◆ WHAT IS NEEDED: Please reproduce the following lines exactly, keeping every character, space, and line break unchanged.

◆ SOURCE DATA:
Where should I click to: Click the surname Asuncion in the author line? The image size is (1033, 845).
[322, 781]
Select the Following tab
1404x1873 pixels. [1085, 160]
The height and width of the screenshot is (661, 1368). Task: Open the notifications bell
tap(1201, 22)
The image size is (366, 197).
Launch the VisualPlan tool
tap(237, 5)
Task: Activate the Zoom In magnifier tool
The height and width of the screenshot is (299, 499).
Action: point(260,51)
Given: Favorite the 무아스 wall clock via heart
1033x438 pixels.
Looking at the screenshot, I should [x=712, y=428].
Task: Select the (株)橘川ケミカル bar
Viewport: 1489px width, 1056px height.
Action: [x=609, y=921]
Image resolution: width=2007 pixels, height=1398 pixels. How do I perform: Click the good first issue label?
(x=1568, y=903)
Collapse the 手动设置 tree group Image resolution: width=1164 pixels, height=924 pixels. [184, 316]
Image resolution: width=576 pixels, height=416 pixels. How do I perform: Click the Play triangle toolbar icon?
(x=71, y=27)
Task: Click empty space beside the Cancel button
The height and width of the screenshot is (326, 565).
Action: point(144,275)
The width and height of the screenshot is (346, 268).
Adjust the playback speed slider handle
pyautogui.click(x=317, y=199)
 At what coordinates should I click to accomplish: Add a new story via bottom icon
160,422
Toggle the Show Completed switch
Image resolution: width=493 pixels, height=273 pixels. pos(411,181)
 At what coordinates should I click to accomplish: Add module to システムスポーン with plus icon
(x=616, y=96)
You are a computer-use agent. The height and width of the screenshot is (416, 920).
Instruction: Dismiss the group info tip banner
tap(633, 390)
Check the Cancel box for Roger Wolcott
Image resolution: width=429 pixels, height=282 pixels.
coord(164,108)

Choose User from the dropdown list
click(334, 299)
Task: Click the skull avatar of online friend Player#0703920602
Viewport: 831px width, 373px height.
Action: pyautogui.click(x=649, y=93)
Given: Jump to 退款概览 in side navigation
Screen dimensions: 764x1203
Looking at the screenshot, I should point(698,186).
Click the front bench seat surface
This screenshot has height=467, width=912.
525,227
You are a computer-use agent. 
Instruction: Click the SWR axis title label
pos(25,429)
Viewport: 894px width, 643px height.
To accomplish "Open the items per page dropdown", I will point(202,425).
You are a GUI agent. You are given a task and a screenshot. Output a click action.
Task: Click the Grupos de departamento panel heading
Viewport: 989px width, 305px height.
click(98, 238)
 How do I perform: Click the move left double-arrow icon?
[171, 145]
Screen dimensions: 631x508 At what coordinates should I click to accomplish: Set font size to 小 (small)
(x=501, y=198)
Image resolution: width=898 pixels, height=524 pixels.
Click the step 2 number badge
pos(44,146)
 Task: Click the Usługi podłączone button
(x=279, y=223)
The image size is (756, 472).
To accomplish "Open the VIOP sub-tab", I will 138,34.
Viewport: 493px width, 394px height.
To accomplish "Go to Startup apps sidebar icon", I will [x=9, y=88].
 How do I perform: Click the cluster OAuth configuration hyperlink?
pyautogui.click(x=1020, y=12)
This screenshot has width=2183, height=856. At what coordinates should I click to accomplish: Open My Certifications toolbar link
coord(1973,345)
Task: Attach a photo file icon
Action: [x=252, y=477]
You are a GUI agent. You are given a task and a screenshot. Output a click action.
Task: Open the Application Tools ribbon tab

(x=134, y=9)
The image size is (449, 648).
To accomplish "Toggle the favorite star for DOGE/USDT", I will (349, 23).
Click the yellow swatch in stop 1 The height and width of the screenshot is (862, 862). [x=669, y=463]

◆ EXERCISE OUTPUT:
Where should I click to: Click the surname Asuncion in the author line? The image size is (1033, 845).
[322, 781]
Select the Following tab
1404x1873 pixels. [1085, 160]
The height and width of the screenshot is (661, 1368). Task: Open the notifications bell
tap(1201, 22)
The image size is (366, 197).
Launch the VisualPlan tool
tap(237, 5)
Task: Activate the Zoom In magnifier tool
The height and width of the screenshot is (299, 499).
Action: point(260,51)
Given: Favorite the 무아스 wall clock via heart
1033x438 pixels.
Looking at the screenshot, I should [x=712, y=428].
Task: Select the (株)橘川ケミカル bar
Viewport: 1489px width, 1056px height.
Action: [x=609, y=921]
Image resolution: width=2007 pixels, height=1398 pixels. How do I perform: Click the good first issue label?
(x=1568, y=903)
Collapse the 手动设置 tree group Image resolution: width=1164 pixels, height=924 pixels. [184, 316]
Image resolution: width=576 pixels, height=416 pixels. How do I perform: Click the Play triangle toolbar icon?
(x=71, y=27)
Task: Click empty space beside the Cancel button
The height and width of the screenshot is (326, 565).
Action: point(144,275)
The width and height of the screenshot is (346, 268).
Adjust the playback speed slider handle
pyautogui.click(x=317, y=199)
 At what coordinates should I click to accomplish: Add a new story via bottom icon
160,422
Toggle the Show Completed switch
Image resolution: width=493 pixels, height=273 pixels. pos(411,181)
 At what coordinates should I click to accomplish: Add module to システムスポーン with plus icon
(x=616, y=96)
You are a computer-use agent. The height and width of the screenshot is (416, 920).
Instruction: Dismiss the group info tip banner
tap(633, 390)
Check the Cancel box for Roger Wolcott
Image resolution: width=429 pixels, height=282 pixels.
coord(164,108)

Choose User from the dropdown list
click(334, 299)
Task: Click the skull avatar of online friend Player#0703920602
Viewport: 831px width, 373px height.
Action: pyautogui.click(x=649, y=93)
Given: Jump to 退款概览 in side navigation
Screen dimensions: 764x1203
Looking at the screenshot, I should point(698,186).
Click the front bench seat surface
This screenshot has height=467, width=912.
525,227
You are a computer-use agent. 
Instruction: Click the SWR axis title label
pos(25,429)
Viewport: 894px width, 643px height.
To accomplish "Open the items per page dropdown", I will point(202,425).
You are a GUI agent. You are given a task and a screenshot. Output a click action.
Task: Click the Grupos de departamento panel heading
Viewport: 989px width, 305px height.
click(98, 238)
 How do I perform: Click the move left double-arrow icon?
[171, 145]
Screen dimensions: 631x508 At what coordinates should I click to accomplish: Set font size to 小 (small)
(x=501, y=198)
Image resolution: width=898 pixels, height=524 pixels.
Click the step 2 number badge
pos(44,146)
 Task: Click the Usługi podłączone button
(x=279, y=223)
The image size is (756, 472).
To accomplish "Open the VIOP sub-tab", I will 138,34.
Viewport: 493px width, 394px height.
To accomplish "Go to Startup apps sidebar icon", I will [x=9, y=88].
 How do I perform: Click the cluster OAuth configuration hyperlink?
pyautogui.click(x=1020, y=12)
This screenshot has width=2183, height=856. At what coordinates should I click to accomplish: Open My Certifications toolbar link
coord(1973,345)
Task: Attach a photo file icon
Action: [x=252, y=477]
You are a GUI agent. You are given a task and a screenshot. Output a click action.
Task: Open the Application Tools ribbon tab

(x=134, y=9)
The image size is (449, 648).
To accomplish "Toggle the favorite star for DOGE/USDT", I will (349, 23).
Click the yellow swatch in stop 1 The height and width of the screenshot is (862, 862). [x=669, y=463]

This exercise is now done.